___ Texto de origem

Figuras do PS em “estado de choque” após “condenável” acção policial no Martim Moniz
Santos Silva, Ferro Rodigues e António Vitorino criticam operação no Martim Moniz. Esquerda exige explicações ao Governo e presidente de junta pede demissão de ministra. À direita, fazem-se reparos.
As reacções às imagens de dezenas de imigrantes com as mãos na parede no Martim Moniz, em Lisboa, a serem revistados pela PSP esta quinta-feira à tarde, sucedem-se. Três figuras do PS não poupam o Governo e uma operação que o primeiro-ministro, Luís Montenegro, enquadrou considerando que “quanto maior for a capacidade fiscalizadora”, também maior será “a capacidade de tranquilizar os cidadãos”.
Para o ex-presidente da Assembleia da República, Augusto Santos Silva, é “evidente” que o episódio configura uma instrumentalização das forças de segurança. O socialista Eduardo Ferro Rodrigues, também antigo presidente da Assembleia da República, diz-se “em estado de choque”. E António Vitorino, que preside ao Conselho Nacional para as Migrações e Asilo, “a tentativa de criar a ideia de que essas acções policiais visam um determinado grupo, é verdadeiramente errada”.
"A operação policial de ontem [quinta-feira] é condenável a todos os títulos, incluindo do ponto de vista técnico. Não é assim que se faz aumentar o sentimento de segurança das pessoas. Pelo contrário, pôr pessoas encaradas para a parede, dezenas de pessoas para revistar, para serem revistadas por polícias fortemente armadas, lembra imagens de pelotões de fuzilamento e coisas semelhantes", considerou Augusto Santos Silva, em declarações à TSF.

______

Tarefa a realizar A:
Transcreva da notícia sobre a operação policial no Martim Moniz o trecho entre "Figuras do PS em" e "direita, fazem-se reparos.", inclusive.
Tarefa a realizar B:
Escreva a continuação da notícia sobre a operação policial no Martim Moniz, a partir da última frase apresentada.

___ Informação apresentada

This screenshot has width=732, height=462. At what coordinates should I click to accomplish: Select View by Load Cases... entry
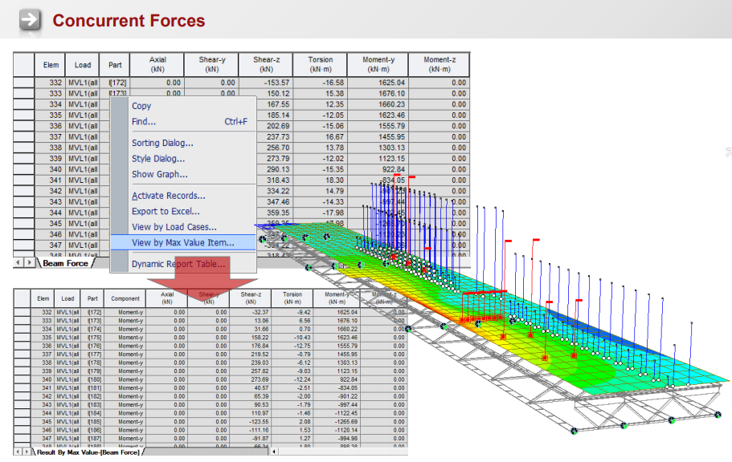point(173,227)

______

Resultado A:
Figuras do PS em “estado de choque” após “condenável” acção policial no Martim Moniz
Santos Silva, Ferro Rodigues e António Vitorino criticam operação no Martim Moniz. Esquerda exige explicações ao Governo e presidente de junta pede demissão de ministra. À direita, fazem-se reparos.

Resultado B:
O antigo ministro de vários governos do PS entende que o Governo, com o episódio desta quinta-feira, "está a instrumentalizar as forças de segurança com um objectivo político errado, ilegítimo, mas também bastante – não queria dizer estúpido – perverso. Porque, ao mesmo tempo que esta operação se faz, criando junto da comunidade migrante um sentimento de que não é bem-vinda em Portugal, de que é criminalizada como tal em Portugal, as imagens também circulam internacionalmente e uma das grandes vantagens comparativas do nosso país, que é de ser um país tranquilo, seguro e que acolhe bem as pessoas vindas de todo o lado (...) essa imagem é torpedeada”.
Em entrevista à SIC Notícias, António Vitorino defendeu que "tanto aparato para tão pouco resultado" – duas detenções – "não ajuda a credibilização das operações de segurança". O socialista admite que "a existência de operações policiais que têm como objectivo perseguir criminosos, faz todo sentido, numa sociedade democrática é assim mesmo”, porém deixa críticas duras a esta operação em concreto, considerando haver aqui uma tentativa de resposta do executivo da AD ao Chega.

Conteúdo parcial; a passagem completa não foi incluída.